Con una visione che va ben al di là degli stretti confini del Principato, Hans-Adam II propone di guardare in avanti tornando alle origini della democrazia trasformando lo Stato, ora dominato dalle oligarchie politiche, in uno strumento al servizio dei cittadini per fornire loro in libertà ed efficienza i servizi che gli vengono richiesti. Partendo da una grande fiducia verso le responsabilità di ciascuno, dal riconoscimento della grande dignità della dimensione sociale, dal maggior livello possibile di decentramento e di partecipazione diretta.
Non si tratta solo di indicazioni teoriche. L’ultima Costituzione del Liechtenstein, voluta e promossa dal principe, prevede perfino che la maggioranza dei cittadini possa ottenere di trasformare il principato in repubblica e che i singoli comuni possano chiedere di uscire dal Principato e aggregarsi al Paese vicino, quindi la Svizzera o l’Austria.
Al centro comunque ci sono i cittadini, le persone, le comunità locali. Superando una politica che ha la sua maggiore capacità nel difendere se stessa, una politica delle élites, dei tecnici dalle menti illuminate.

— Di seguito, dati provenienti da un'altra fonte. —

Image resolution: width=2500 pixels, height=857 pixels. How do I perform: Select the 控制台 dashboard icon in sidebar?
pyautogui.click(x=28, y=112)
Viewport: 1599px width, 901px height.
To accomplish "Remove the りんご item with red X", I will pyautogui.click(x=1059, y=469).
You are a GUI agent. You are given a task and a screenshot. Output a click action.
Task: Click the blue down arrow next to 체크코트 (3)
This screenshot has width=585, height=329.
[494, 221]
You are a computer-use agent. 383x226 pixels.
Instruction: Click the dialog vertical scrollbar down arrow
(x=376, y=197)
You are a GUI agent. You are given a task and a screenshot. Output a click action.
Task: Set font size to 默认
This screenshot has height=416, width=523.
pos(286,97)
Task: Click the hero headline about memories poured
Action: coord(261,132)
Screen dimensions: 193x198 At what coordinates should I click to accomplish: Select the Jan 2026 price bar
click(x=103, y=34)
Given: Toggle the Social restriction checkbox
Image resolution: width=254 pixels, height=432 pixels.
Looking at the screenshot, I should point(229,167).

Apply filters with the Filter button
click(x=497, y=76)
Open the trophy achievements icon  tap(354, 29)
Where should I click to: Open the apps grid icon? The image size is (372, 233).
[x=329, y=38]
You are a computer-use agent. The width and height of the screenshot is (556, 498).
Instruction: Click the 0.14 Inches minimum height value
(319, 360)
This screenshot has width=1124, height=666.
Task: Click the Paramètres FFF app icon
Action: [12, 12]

E allora bisogna iniziare ad avere il coraggio di tornare allo Stato semplice, allo Stato che difende i cittadini da cui ricava la legittimità, garantendo regole condivise e fatte rispettare. Regole che garantiscano le maggiori libertà e quindi che permettano di sviluppare tutte le potenzialità. Dicendo basta a uno Stato invadente e pasticcione dove si moltiplicano i centri di spesa e dove la burocrazia ha costi crescenti e un’efficienza declinante. Concretamente per l’Italia di oggi questo vuol dire, per esempio, grandi riforme strutturali: azzerare le province, chiudere le prefetture, dimezzare i costi della politica, privatizzare la Rai favorendo le televisioni locali (di cui invece si stanno rendendo sempre più difficili le condizioni di vita), attuare un’illuminata riforma delle pensioni, abolire il valore legale del titolo di studio, riconoscere e tutelare tutte quelle iniziative che nascono dal basso nell’istruzione, nella sanità, nell’assistenza. Secondo una logica di sussidiarietà, in cui allo Stato resta una grande e fondamentale (ma poco costosa) funzione di garanzia.